*Assignment*
Work out how many lines in the listing below carry the word "agent". Give that number alone.

*Excerpted data*
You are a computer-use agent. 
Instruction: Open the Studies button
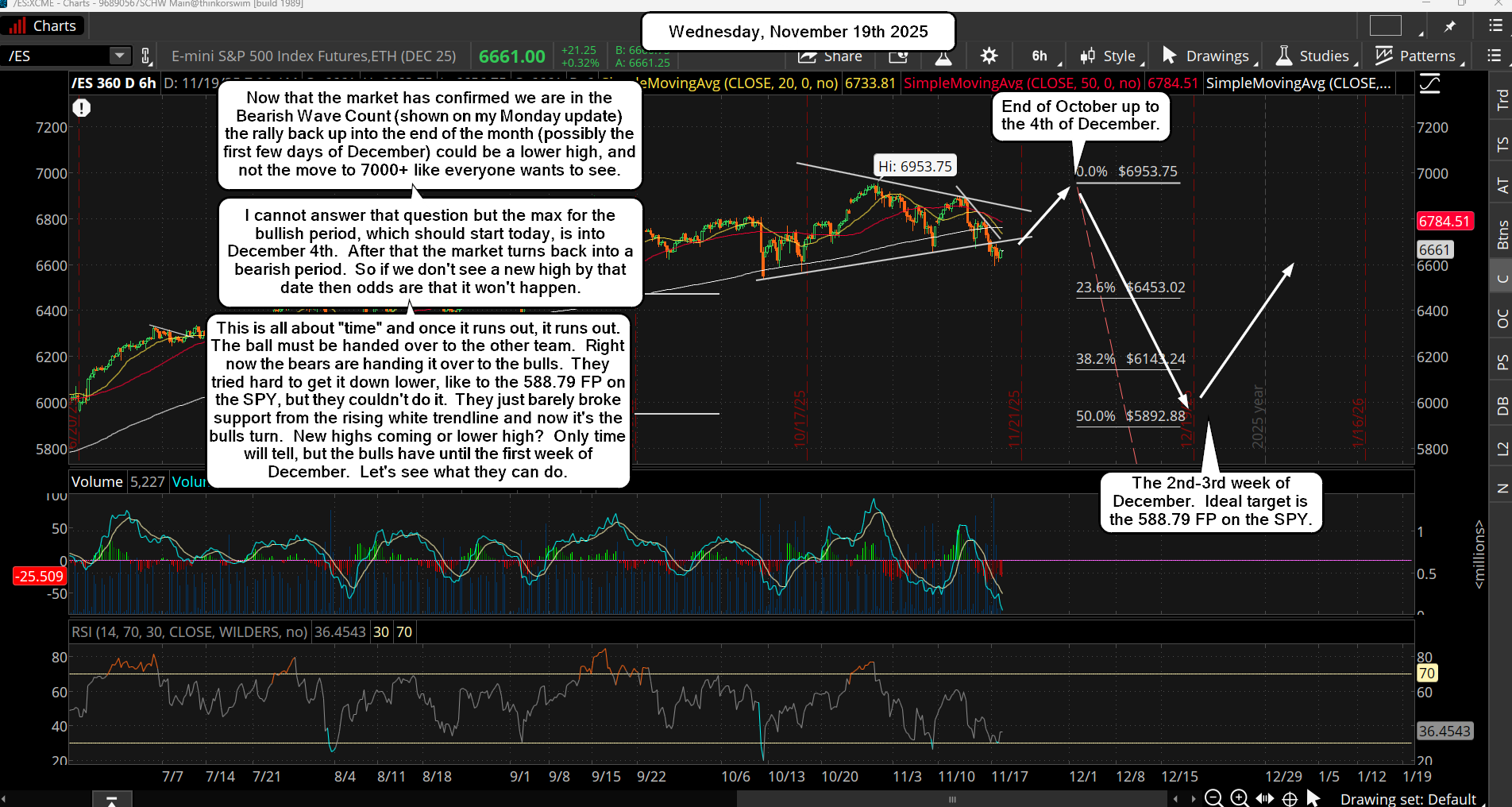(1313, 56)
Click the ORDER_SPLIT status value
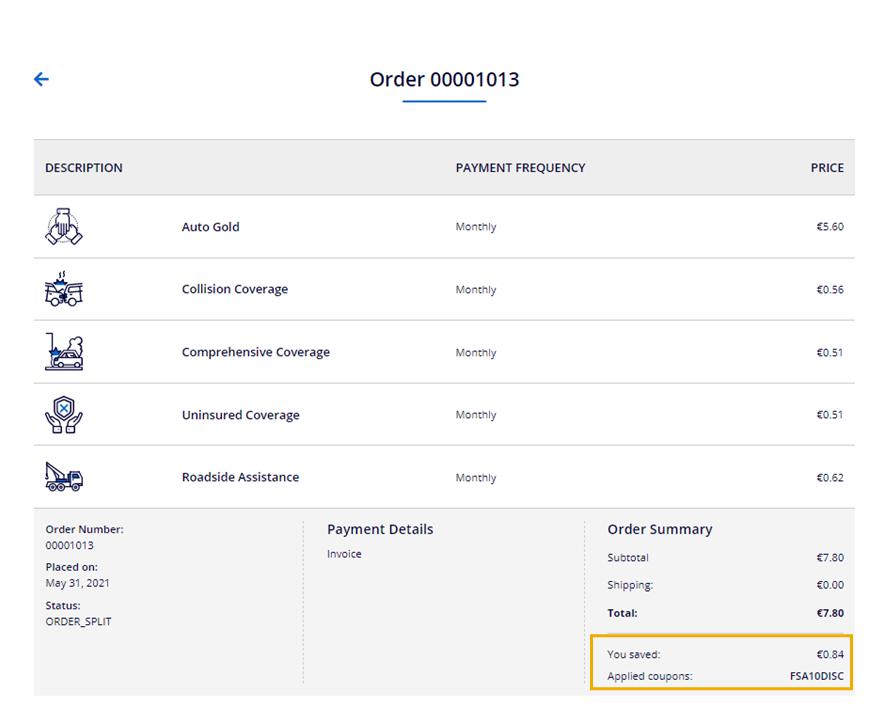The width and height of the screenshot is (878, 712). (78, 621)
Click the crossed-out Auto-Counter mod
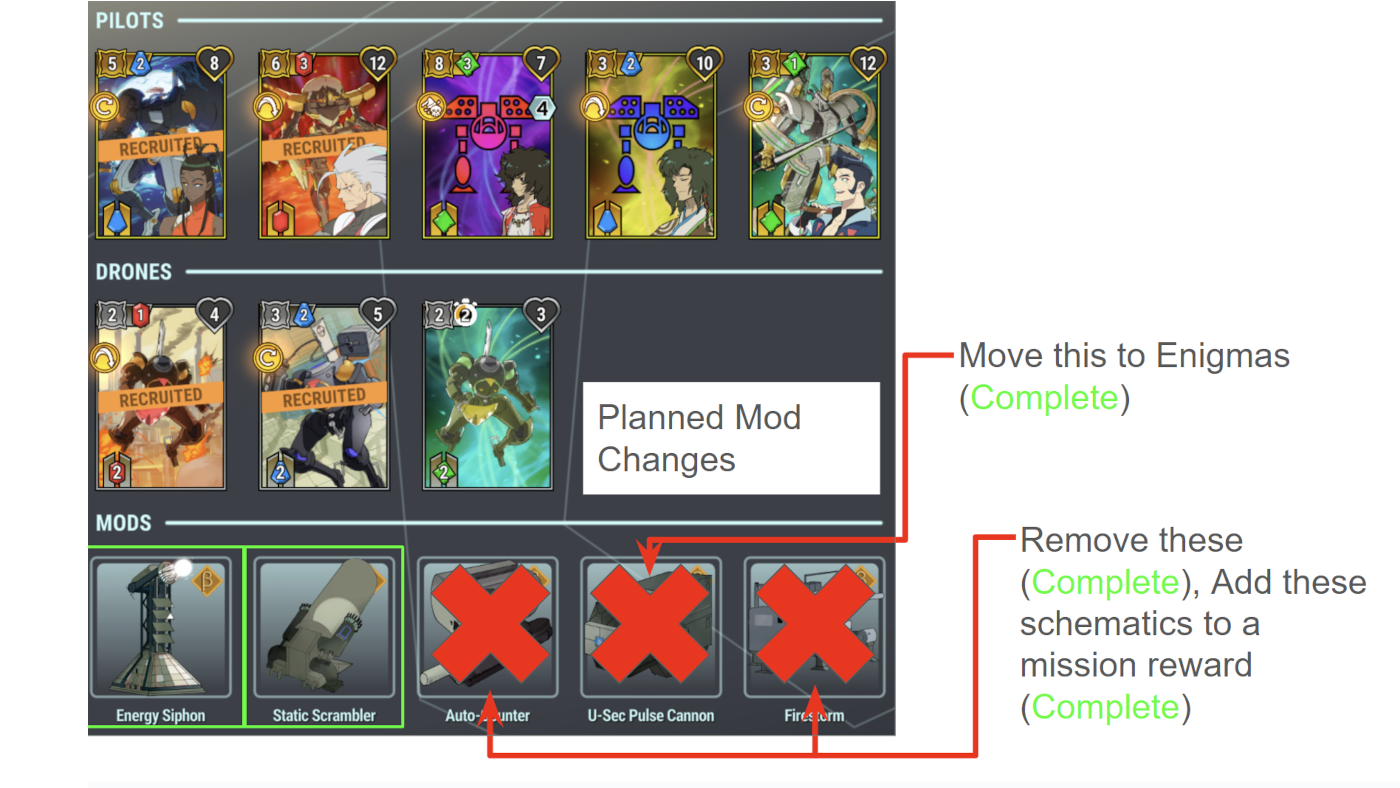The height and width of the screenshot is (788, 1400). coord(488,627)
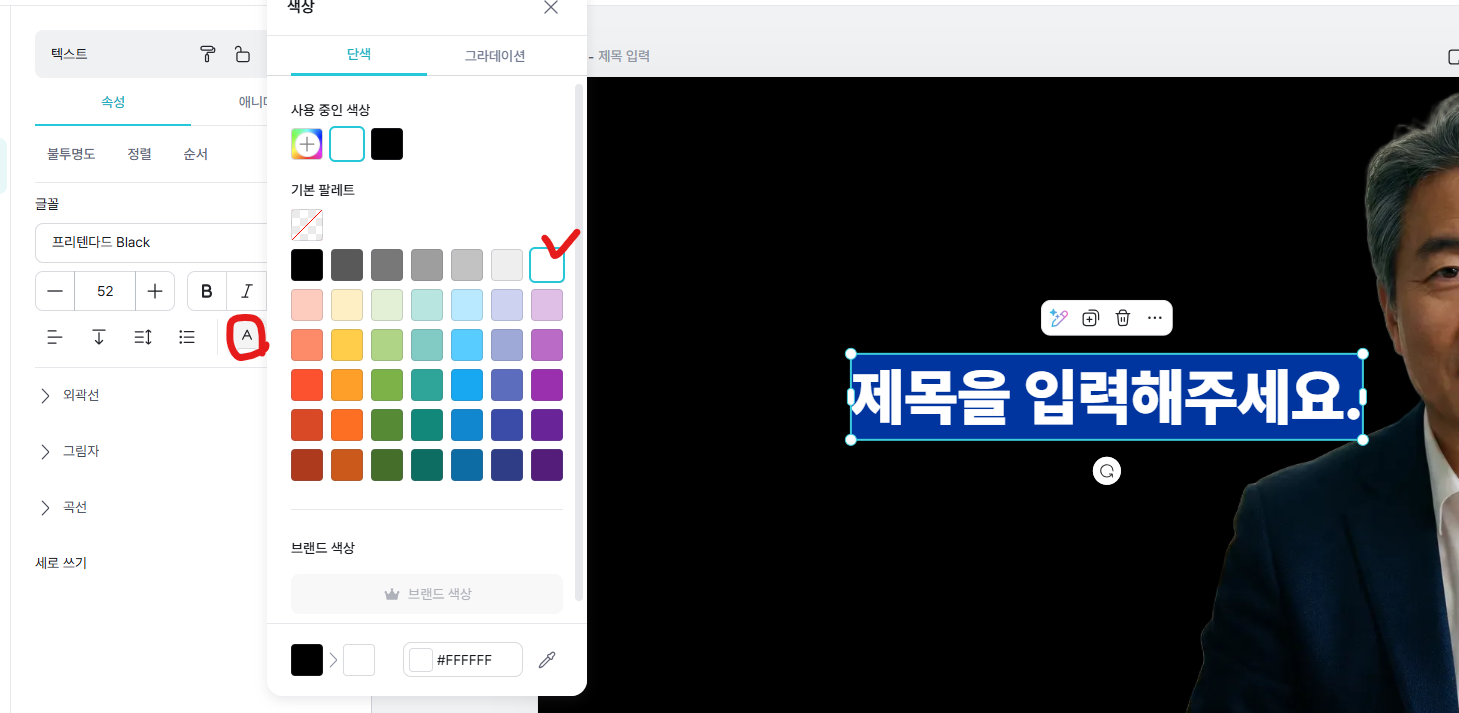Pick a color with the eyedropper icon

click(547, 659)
---
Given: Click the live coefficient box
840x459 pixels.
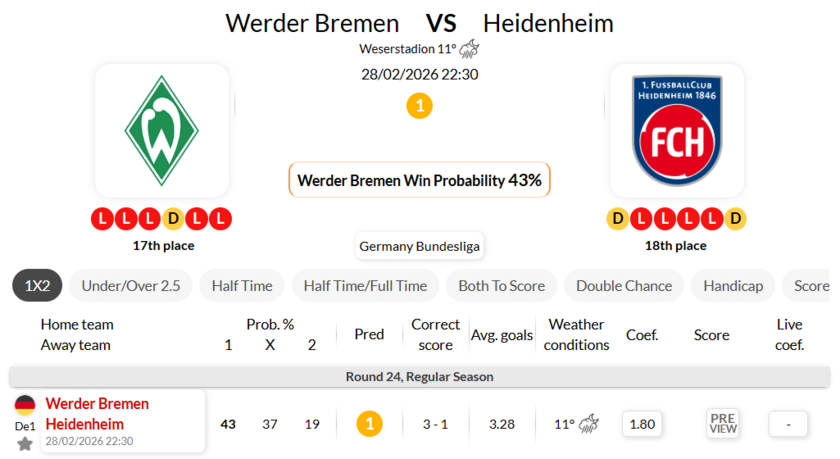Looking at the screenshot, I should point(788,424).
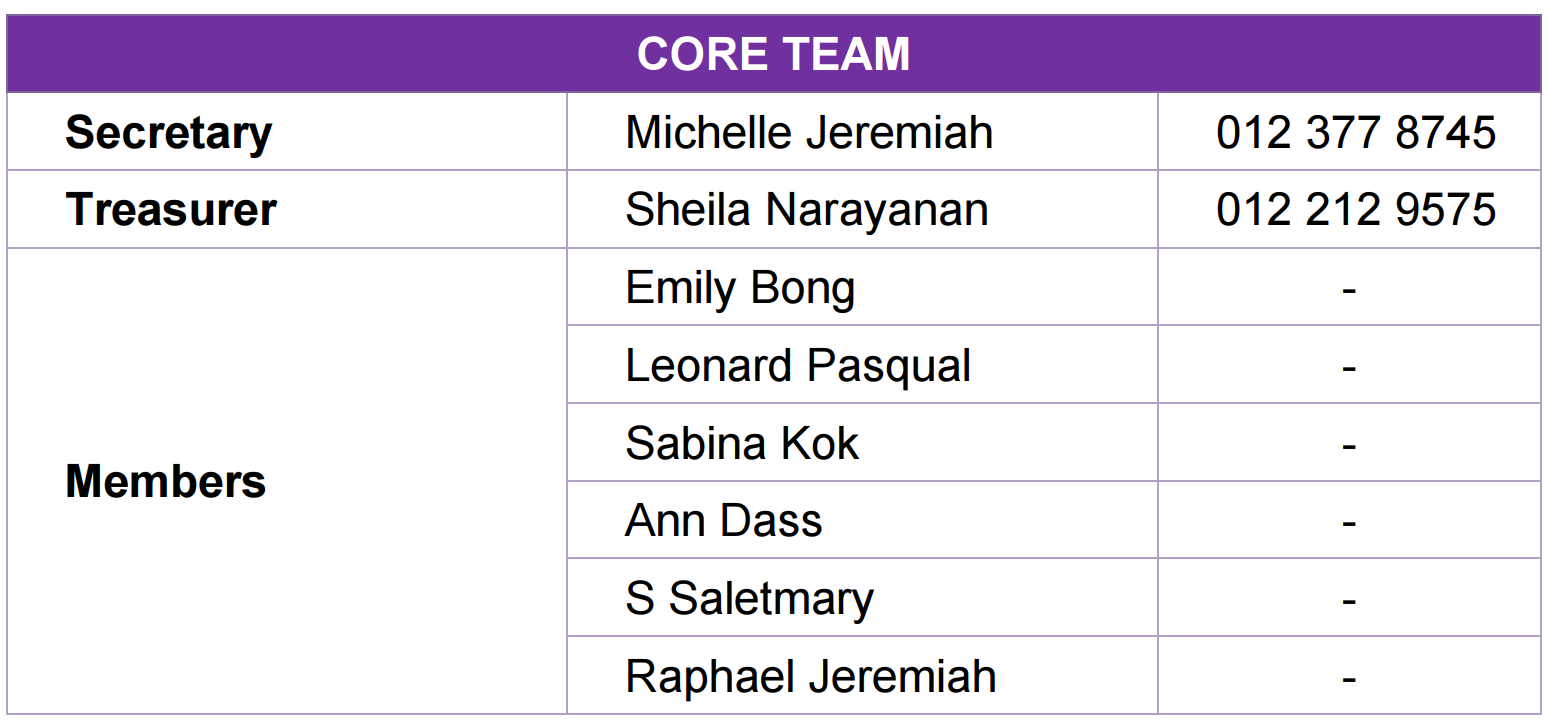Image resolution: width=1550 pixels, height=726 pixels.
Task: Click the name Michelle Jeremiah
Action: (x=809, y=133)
==
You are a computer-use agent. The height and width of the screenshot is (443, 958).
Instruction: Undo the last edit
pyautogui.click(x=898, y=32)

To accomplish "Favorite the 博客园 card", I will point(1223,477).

*Answer box*
2